La fiera delle illusioni - Nightmare Alley, la recensione
Il film più magistrale di Guillermo Del Toro, quello in cui il suo controllo è totale e ogni nuances è al suo posto per creare un castello perfetto
Sembra un esercizio ombelicale girare un film che parla di come funziona l’illusione della messa in scena e quindi il cinema, e invece non lo è. O almeno non lo è se il cuore del racconto rimaniamo noi, che quella messa in scena la guardiamo, e cosa ci fa la sospensione dell’incredulità mentre ne siamo preda.
L’operazione dietro a La fiera delle illusioni è uno dei migliori studi dei nostri anni sull’attività del pubblico e sulla relazione che stabilisce con le messe in scena. Per farlo il film segue quasi all'esattezza la trama del primo adattamento del romanzo (del 1947) e fa diventare un perfetto Bradley Cooper da facchino del circo un provetto mentalista, qualcuno che è in grado di usare trucchi e raccogliere informazioni per dare l’illusione di avere percezioni e conoscenze impossibili con il solo potere della mente. È un’illusione non diversa dai prestigi dei prestigiatori di Christopher Nolan, e come in quel film la parte di “lavoro”, scalata al successo e rivalità è molto importante. Solo che La fiera delle illusioni sta attento a giocare molto di più esso stesso con la maniera in cui illude il suo pubblico (cioè noi). E lungo tutto il film prima mostra una messa in scena, poi la descrive e poi ne svela la struttura. Fa cioè un lavoro di esposizione delle nuances che abbiamo appena visto e ne dimostra l’importanza nel creare l’illusione.

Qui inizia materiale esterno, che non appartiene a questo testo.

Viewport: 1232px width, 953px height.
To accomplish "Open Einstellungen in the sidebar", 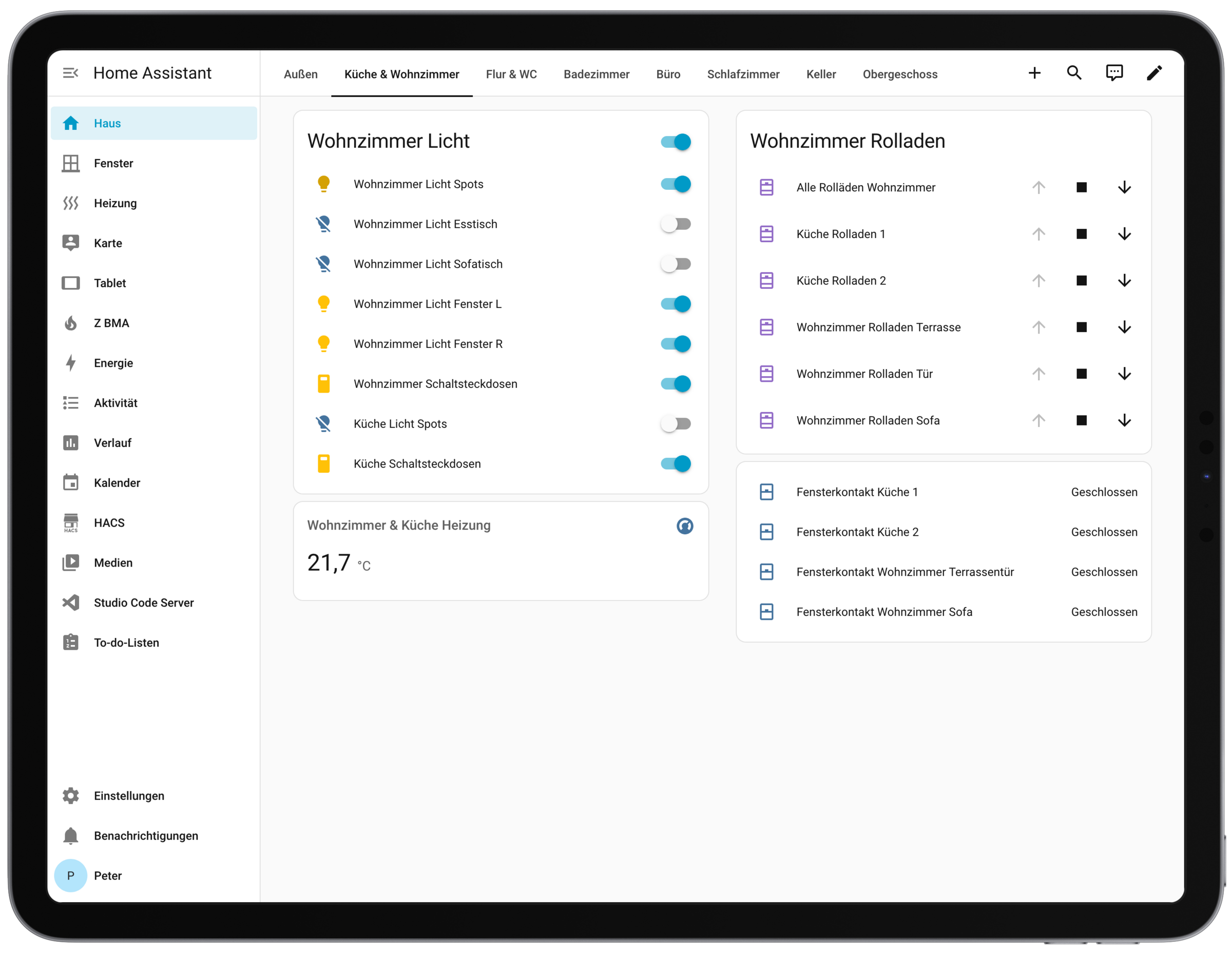I will coord(129,795).
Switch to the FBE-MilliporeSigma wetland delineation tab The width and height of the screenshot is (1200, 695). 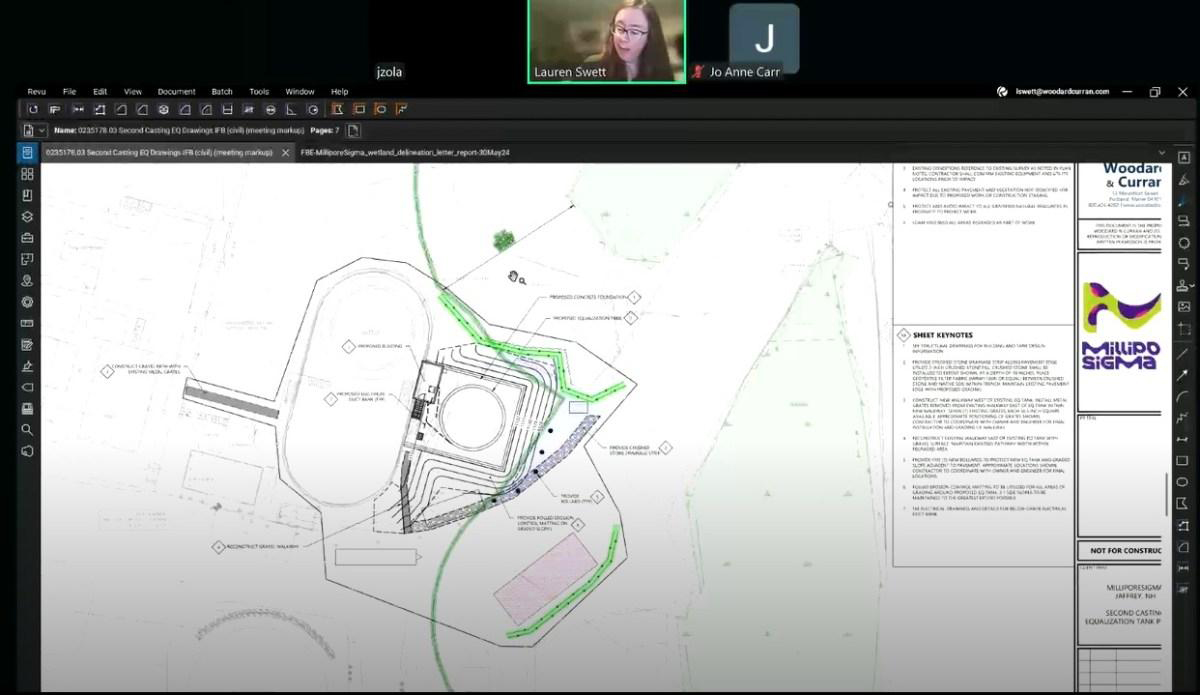405,153

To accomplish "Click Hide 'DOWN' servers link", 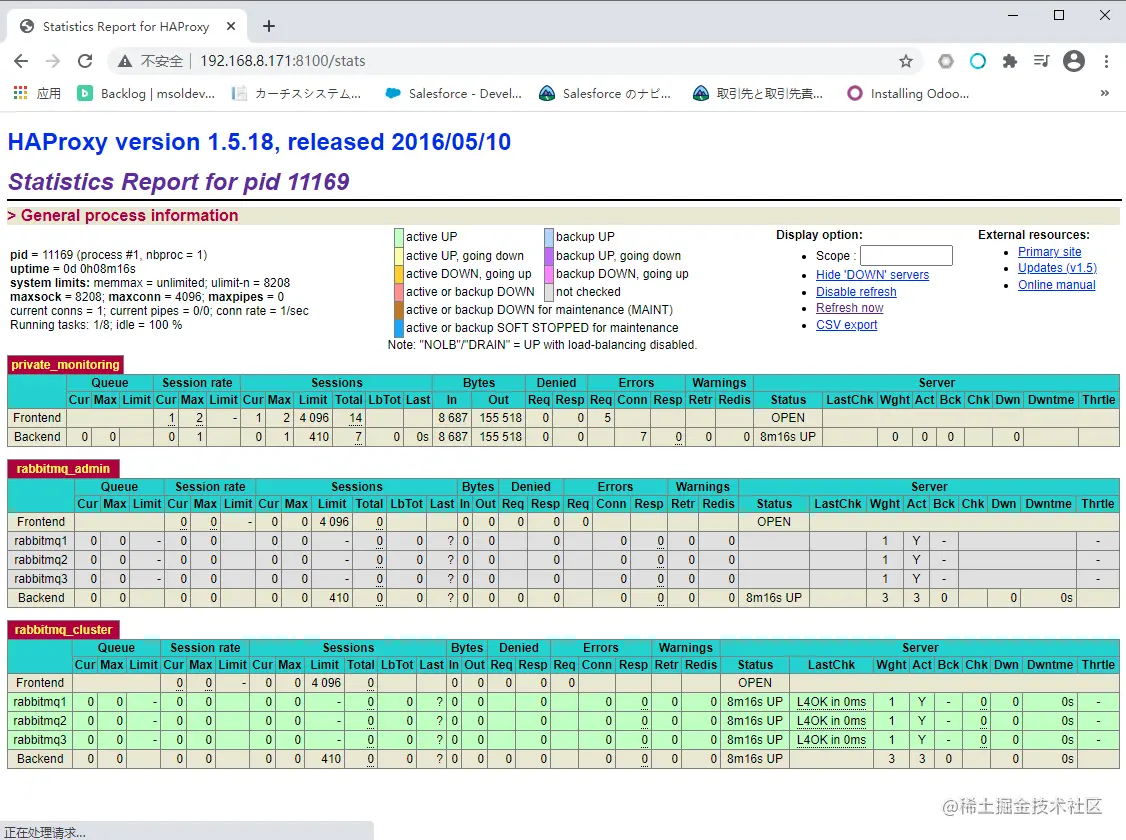I will 872,275.
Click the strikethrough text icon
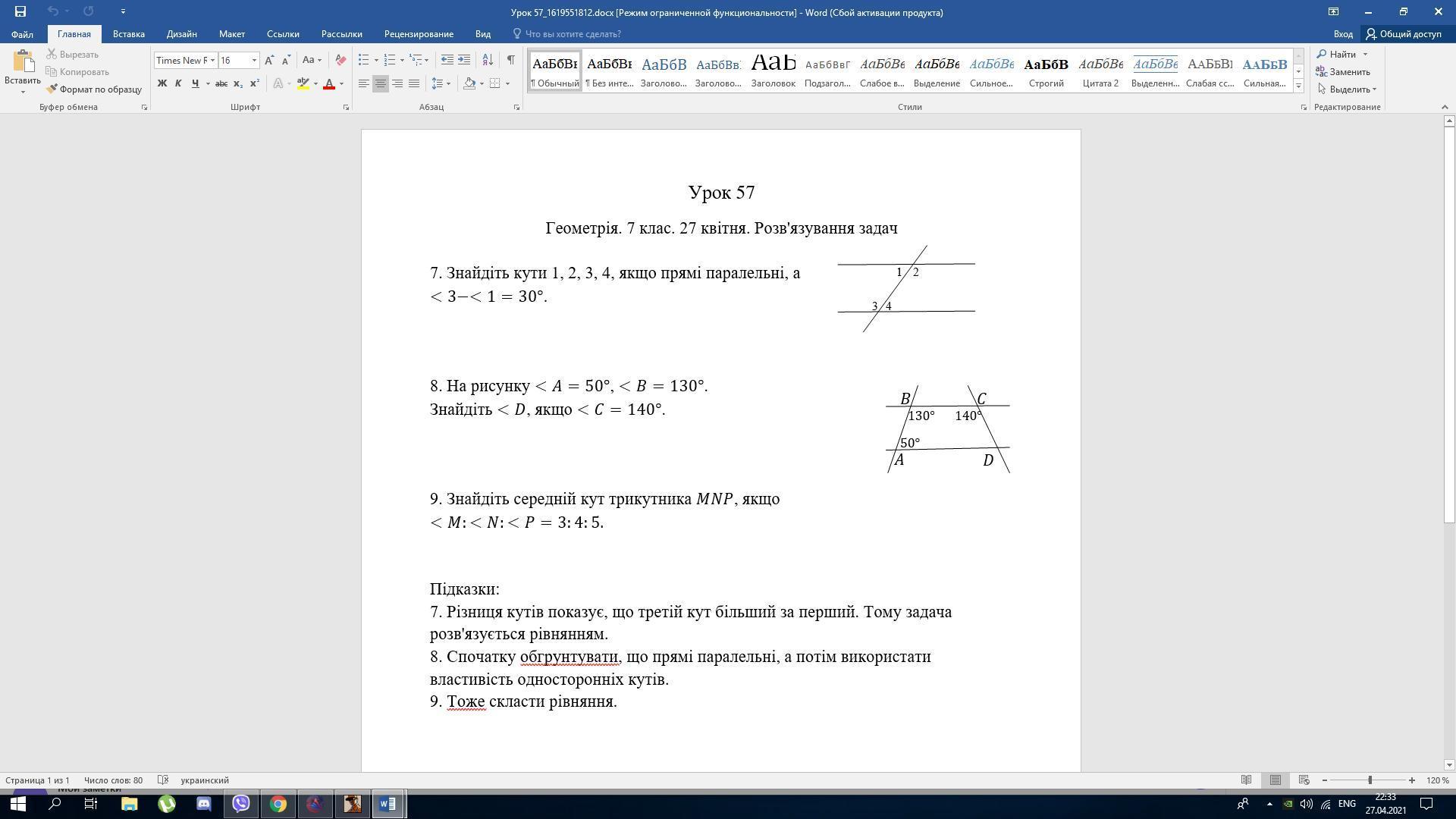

Basti vedere la forza con cui gestisce la sua consueta passione per l’opposizione tra colori caldi e freddi (in Il labirinto del fauno era freddo il mondo vero e caldo quello dei mostri) qui contenuti gli uni dentro gli altri in un gioco di scatole cinesi e continui ribaltamenti, per una storia in cui il più cattivo di tutti è proprio il narratore. Non è un azzardo sostenere che questo film parli di cinema, perché ogni film che parla di qualcuno che mette in scena qualcosa è un film sul cinema, visto che non può evitare di creare senso sulla stessa cosa che fa, ma pochi come questo parlano della ciclicità hollywoodiana (si veda il finale, troncato rispetto a quello del '47 e dieci volte più spietato), sulle ascese e sulle cadute, sull’accontentarsi di qualsiasi cosa e sul demone dello spettacolo, il demone che si impossessa del pubblico (bellissimo come ci introduce i meccanismi del fascino degli attori e dell’accattivarsi il pubblico) e il demone che si impossessa del narratore. Guillermo Del Toro poteva girare 8 e mezzo e invece ha realizzato un film tutto suo che contiene le medesime riflessioni in una cornice (quella sì) personale e riconoscibile, dimostrando che il suo mondo, lo stesso che altrove era sembrato limitato, può contenere di tutto.